The overall result of this transformation was a dramatic and statistically significant 80% reduction in suicide that has been maintained for over a decade, including one year (2009) when we actually achieved the perfection goal of zero suicides (see the figure below). During the PDC initiative, the annual HMO network membership ranged from 182,183 to 293,228, of which approximately 60% received care through Behavioral Health Services. From 1999 to 2010, there were 160 suicides among HMO members. In 1999, as we launched PDC, the mean annual suicide rate for these mental health patients was 110.3 per 100,000. During the 11 years of the initiative, the mean annual suicide rate dropped to 36.21 per 100,000. This decrease is statistically significant and, moreover, took place while the suicide rate actually increased among non–mental health patients and among the general population of the state of Michigan.
Care teams don’t often know the suicide rate in their patient population, and initially we were no different. We learned very quickly that official government mortality records were of little use in managing real-time improvement, because there was a delay of two years before they became available. So we implemented a real-time suicide surveillance system and, retrospectively, reconciled data obtained from it with government data once they became available.
Communicating effectively about the metrics was crucial. Statistically speaking, suicide is a rare event. But while metrics like “rate per 100,000 population” or “time between events” were informative, they did not stir people to action. On the other hand, when we achieved the goal of “zero suicides,” the success was self-evident. In turn, the initiative gained even more traction as a transformational force.

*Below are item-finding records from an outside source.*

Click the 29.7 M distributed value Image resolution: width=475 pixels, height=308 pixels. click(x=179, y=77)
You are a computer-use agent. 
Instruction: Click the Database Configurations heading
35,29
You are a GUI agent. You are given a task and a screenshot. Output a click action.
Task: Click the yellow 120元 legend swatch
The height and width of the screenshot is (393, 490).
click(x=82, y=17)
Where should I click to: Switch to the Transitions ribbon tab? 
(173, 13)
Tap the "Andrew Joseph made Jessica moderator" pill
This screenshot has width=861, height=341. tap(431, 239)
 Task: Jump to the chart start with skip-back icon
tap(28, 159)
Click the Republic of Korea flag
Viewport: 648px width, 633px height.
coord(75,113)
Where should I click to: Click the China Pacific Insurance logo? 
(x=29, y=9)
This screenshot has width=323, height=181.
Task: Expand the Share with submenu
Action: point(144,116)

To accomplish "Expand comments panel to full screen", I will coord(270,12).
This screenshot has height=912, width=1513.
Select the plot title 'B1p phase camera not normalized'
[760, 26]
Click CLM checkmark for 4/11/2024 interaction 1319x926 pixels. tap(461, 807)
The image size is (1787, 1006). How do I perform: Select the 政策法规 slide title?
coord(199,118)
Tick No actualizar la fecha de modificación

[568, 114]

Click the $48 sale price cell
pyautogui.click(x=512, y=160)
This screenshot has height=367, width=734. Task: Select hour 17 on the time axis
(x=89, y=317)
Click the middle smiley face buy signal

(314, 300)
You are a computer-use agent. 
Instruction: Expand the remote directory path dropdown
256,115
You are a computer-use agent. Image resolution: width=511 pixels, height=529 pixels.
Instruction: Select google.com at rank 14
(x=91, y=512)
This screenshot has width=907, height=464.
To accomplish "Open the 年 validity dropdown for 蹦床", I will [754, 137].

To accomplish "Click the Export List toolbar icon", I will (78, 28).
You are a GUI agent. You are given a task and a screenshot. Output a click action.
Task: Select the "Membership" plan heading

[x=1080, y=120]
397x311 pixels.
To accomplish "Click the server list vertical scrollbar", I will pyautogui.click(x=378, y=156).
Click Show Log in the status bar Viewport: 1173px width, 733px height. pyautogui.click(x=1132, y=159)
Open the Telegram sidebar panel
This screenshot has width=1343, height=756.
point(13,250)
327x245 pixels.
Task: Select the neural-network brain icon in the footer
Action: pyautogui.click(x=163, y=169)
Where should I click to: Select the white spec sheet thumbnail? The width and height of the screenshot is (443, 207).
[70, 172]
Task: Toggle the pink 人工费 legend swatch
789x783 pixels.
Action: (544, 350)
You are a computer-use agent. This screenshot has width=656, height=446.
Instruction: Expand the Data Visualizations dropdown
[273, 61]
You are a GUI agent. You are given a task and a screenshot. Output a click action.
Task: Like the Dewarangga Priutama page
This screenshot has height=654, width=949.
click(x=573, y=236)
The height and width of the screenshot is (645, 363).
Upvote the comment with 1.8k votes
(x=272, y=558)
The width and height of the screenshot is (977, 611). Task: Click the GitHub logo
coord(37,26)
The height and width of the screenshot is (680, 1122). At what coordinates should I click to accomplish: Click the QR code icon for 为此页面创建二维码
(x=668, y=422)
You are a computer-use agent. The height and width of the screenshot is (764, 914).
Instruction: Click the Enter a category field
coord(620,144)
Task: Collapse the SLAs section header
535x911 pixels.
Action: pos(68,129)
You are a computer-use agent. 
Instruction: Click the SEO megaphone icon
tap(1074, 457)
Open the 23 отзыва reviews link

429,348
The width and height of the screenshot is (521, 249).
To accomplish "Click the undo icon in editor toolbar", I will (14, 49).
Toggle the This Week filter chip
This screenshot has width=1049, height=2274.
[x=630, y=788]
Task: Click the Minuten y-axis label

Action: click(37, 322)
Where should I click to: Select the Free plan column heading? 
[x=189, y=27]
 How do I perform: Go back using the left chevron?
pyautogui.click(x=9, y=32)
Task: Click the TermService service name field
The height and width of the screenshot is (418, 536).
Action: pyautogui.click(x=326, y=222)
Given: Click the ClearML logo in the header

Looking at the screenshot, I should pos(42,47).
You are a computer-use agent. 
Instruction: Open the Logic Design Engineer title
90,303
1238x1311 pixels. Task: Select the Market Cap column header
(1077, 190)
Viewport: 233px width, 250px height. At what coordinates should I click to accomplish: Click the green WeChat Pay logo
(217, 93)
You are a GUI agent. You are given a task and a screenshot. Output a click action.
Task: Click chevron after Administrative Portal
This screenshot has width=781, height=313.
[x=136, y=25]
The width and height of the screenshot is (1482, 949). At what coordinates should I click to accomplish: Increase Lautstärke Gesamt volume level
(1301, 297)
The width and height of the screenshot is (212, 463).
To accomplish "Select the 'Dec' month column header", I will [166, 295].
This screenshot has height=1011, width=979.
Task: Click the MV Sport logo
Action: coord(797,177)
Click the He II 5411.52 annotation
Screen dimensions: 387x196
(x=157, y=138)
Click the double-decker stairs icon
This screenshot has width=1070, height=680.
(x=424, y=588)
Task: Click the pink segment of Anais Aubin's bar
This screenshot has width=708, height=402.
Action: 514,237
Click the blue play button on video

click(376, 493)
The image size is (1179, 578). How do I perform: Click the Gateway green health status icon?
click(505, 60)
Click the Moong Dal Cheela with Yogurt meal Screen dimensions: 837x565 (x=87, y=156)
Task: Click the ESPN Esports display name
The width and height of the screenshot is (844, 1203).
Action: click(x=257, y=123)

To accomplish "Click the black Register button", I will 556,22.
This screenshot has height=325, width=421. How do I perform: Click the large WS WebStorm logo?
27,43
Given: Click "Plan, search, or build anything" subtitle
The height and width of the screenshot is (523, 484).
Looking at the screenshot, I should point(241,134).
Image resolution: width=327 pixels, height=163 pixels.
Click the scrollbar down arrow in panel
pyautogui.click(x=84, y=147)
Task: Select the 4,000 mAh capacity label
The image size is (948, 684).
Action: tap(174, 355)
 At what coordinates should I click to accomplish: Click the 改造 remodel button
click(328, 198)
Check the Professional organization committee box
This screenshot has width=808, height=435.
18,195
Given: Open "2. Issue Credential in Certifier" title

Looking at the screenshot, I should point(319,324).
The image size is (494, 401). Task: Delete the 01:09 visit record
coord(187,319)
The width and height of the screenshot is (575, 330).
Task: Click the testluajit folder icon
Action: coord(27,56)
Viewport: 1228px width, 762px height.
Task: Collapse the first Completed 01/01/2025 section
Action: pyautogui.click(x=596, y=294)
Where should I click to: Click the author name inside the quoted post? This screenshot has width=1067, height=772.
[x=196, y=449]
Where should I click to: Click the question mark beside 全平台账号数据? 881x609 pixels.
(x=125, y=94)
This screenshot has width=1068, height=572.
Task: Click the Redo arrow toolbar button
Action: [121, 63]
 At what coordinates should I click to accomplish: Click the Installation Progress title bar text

Of note, Perfect Depression Care had no negative impact on our division’s financial health, which remained strong throughout the Initiative.
The most unexpected hurdles were skepticism that perfection goals like zero suicides were reasonable or feasible (some objected that it was “setting us up for failure”), and disbelief in the dramatic improvements obtained (we heard comments like “results from quality improvement projects aren’t scientifically rigorous”). We addressed these concerns by ensuring the transparency of our results and lessons, by collaborating with others to continually improve our methodological issues, and by supporting teams across the world who wish to pursue similar initiatives.
Where to Start
Begin by making a commitment to radical quality. Commit to the goal of zero suicides — or whatever perfection goal most inspires your team. Determine the baseline rate of defects, then engage all team members in devising creative ways to drive that rate to zero. Leaders must ensure a just culture that nurtures this pursuit of perfection.